WSJ on A16

Max Sawicky sawicky at epinet.org
Mon Apr 10 11:28:45 PDT 2000


Max noted:
>A no-strings admission of China is a way of saying,
>forget about labor/enviro standards. A denial keeps
>the ball in play.

As Jim O Connor points out, a China more securely integrated with the world economy and and thus growingly dependent on its economic relations therewith may be more open to pressure on labor/enviro standards . . .
>>>>>>>>>

That's the standard objection, the Clinton argument, and it could be true. But note you could have said the same thing about the SA boycott. Keep them in the family of nations, blah blah blah. Of course, there always seem to be exceptions -- Cuba, Iraq, etc.

When people really want to stick it to some other nation, they tend to back sanctions, if not violence. When they have some reason not to, they talk about influence arising from cooperation.

We could turn this argument upside-down too. If you really want to insulate China from imperialist influence, Rakesh, shouldn't you oppose their admission to the WTO and ensuing "dependence" on capitalist economic relations? Or are you just trying to jerk our chain?
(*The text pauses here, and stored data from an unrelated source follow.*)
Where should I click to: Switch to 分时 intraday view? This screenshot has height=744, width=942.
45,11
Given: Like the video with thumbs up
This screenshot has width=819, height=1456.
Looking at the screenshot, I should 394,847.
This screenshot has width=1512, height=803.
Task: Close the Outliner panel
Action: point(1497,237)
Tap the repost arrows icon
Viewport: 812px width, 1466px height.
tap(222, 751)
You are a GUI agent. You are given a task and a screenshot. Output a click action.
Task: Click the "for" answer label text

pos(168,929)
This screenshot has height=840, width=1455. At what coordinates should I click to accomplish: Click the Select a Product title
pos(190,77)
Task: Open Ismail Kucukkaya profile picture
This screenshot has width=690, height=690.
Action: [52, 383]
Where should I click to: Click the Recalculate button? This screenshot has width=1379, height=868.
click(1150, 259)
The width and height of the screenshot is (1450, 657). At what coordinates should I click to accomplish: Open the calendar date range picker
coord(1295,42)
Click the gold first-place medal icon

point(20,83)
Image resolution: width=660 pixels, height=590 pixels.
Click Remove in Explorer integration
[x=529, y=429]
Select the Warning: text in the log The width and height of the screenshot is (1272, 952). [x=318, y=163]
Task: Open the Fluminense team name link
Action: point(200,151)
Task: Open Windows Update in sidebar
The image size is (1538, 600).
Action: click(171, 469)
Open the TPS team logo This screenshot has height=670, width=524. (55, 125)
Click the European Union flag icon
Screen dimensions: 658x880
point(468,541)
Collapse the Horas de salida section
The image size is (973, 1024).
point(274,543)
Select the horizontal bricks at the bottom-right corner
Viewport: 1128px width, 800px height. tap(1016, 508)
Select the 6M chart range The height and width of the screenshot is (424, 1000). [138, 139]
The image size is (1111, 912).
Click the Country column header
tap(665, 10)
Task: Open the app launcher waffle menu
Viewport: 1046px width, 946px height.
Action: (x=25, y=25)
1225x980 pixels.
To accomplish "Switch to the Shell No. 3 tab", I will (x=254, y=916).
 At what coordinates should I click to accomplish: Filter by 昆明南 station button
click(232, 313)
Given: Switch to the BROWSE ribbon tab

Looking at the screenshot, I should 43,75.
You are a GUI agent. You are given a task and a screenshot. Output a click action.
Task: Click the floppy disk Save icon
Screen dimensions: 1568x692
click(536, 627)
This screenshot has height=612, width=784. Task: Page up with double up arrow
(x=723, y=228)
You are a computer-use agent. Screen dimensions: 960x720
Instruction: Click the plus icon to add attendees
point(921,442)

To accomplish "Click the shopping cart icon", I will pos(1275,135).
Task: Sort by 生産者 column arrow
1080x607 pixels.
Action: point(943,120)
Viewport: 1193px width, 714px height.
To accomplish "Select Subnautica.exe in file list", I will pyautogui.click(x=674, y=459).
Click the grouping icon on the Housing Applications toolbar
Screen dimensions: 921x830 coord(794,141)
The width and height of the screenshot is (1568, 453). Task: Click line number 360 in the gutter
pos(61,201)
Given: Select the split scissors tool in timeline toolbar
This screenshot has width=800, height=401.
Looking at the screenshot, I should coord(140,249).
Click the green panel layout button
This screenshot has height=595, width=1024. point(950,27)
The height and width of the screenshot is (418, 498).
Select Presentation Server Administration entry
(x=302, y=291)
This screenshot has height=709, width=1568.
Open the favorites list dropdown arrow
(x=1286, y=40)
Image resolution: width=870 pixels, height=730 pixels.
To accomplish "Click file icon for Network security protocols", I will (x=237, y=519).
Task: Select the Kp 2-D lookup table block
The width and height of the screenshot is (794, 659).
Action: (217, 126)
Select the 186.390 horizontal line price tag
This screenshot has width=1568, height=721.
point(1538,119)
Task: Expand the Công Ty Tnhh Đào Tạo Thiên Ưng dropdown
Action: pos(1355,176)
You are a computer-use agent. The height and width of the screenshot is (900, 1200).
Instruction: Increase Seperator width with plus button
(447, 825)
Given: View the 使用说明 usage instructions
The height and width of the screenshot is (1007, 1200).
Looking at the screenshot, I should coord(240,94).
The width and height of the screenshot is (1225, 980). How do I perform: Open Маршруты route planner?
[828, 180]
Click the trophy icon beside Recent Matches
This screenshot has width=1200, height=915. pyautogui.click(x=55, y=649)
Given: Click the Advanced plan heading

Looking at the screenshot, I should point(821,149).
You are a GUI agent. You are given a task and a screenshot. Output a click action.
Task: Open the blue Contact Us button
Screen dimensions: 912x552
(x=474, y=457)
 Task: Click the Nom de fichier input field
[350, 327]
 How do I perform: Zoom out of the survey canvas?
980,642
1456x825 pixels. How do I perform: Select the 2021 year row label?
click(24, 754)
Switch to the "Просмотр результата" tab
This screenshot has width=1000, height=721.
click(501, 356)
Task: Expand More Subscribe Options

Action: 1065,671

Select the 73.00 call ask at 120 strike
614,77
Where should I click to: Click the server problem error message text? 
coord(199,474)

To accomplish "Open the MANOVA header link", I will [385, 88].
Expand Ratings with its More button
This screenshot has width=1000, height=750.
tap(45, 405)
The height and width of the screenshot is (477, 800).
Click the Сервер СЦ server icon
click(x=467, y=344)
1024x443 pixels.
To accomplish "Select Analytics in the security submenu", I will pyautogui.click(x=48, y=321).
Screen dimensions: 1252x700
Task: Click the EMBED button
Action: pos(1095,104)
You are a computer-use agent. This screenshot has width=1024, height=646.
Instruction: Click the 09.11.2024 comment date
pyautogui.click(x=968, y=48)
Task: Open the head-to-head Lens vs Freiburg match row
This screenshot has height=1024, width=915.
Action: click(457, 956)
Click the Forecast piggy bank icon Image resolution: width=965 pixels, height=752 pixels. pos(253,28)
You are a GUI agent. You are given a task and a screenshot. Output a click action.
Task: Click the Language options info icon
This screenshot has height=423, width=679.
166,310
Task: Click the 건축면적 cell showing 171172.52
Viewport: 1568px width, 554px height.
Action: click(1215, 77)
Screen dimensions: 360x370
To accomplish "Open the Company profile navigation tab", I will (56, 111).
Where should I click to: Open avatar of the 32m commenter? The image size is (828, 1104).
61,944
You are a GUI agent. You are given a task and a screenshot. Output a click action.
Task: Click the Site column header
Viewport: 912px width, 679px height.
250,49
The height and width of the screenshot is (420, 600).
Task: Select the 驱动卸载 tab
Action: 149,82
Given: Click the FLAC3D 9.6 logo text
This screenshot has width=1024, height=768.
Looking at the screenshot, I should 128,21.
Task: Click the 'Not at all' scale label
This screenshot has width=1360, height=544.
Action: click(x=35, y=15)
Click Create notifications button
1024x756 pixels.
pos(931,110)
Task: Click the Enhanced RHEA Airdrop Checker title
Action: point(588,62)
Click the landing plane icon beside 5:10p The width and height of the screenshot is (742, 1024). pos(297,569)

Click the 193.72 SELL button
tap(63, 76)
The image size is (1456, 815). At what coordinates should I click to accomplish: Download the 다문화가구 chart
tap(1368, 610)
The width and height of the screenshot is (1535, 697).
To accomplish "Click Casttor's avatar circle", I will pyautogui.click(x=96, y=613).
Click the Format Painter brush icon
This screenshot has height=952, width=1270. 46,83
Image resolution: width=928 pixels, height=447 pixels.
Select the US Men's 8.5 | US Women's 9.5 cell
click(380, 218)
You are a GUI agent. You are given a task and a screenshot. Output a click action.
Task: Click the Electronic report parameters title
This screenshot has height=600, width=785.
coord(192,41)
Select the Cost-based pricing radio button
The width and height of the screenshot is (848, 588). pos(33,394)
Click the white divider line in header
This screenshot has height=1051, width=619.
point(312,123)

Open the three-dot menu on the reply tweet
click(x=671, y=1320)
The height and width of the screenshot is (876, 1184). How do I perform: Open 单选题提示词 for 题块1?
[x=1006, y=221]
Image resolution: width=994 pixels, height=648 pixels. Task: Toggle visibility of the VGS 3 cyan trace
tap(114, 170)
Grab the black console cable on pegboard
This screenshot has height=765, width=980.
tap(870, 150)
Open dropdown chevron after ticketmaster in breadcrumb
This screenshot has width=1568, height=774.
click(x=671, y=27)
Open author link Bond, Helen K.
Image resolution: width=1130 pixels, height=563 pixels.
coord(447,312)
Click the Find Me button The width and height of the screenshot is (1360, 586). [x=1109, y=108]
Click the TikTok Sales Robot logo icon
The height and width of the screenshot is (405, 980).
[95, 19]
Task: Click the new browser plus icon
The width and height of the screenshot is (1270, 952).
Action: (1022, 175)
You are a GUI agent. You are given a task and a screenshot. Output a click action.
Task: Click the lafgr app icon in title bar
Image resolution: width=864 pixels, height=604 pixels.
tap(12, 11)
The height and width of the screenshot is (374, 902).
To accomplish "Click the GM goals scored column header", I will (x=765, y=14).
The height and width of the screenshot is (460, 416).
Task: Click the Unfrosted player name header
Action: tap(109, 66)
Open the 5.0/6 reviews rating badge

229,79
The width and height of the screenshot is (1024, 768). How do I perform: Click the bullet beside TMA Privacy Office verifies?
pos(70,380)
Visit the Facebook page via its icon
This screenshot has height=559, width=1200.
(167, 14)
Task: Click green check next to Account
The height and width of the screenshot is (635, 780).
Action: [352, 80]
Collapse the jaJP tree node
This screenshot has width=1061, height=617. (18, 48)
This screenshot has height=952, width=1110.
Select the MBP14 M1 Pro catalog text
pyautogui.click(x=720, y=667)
RK: . . . Also lost in this discussion has been Gerard Greenfield's analysis (downloaded by Doug long ago) of why social clauses, even if implemented, could be unfair and harmful, e.g., (as I remember his point) the exports of an entire country could be locked out if some multinational abuses labor (and then shifts its operations elsewhere at no real loss to itself).
>>>>>

[mbs[ Governments are responsible for what multinationals do on their soil. If they aren't, who is? You can't petition a multinational. YOu can only attack it with public policy.


>>>>>>
. . . It is this kind of broad-based unilateralism that is kept in play by refusing to let China in to a multilateral institution on the grounds of labor/enviro standards, the best instrument for which is probably further integration of China into the global economy.

[mbs] Confusing. Are you for standards or not? Are you for them, as long as they are the result of pressure arising from integration in the world market, rather than deliberate action by the U.S. and other nations? Are low wages o.k. if they arise from the system, rather than being decreed as state policy?

RK:

If this debate is going to be honest, there has to be some recognition of the problems of maintaining annualized review, the possibilities that it creates for abuse, the way it could set back democratization in China, . . .

[mbs] Same question as above. Are you for or against democratization, and if for, why the scruples about how it comes to pass?

ps Max, I would sincerely appreciate a point by point response to my response to Doug's call for questions that could be submitted to AFL CIO representative Thea Lea--I could be wrong about all this, and so stay in the discussion to elicit refutation. Doug, how did the debate go?

[mbs] which post was that? There are so many. Resend it to me and I'll hit it, point by point.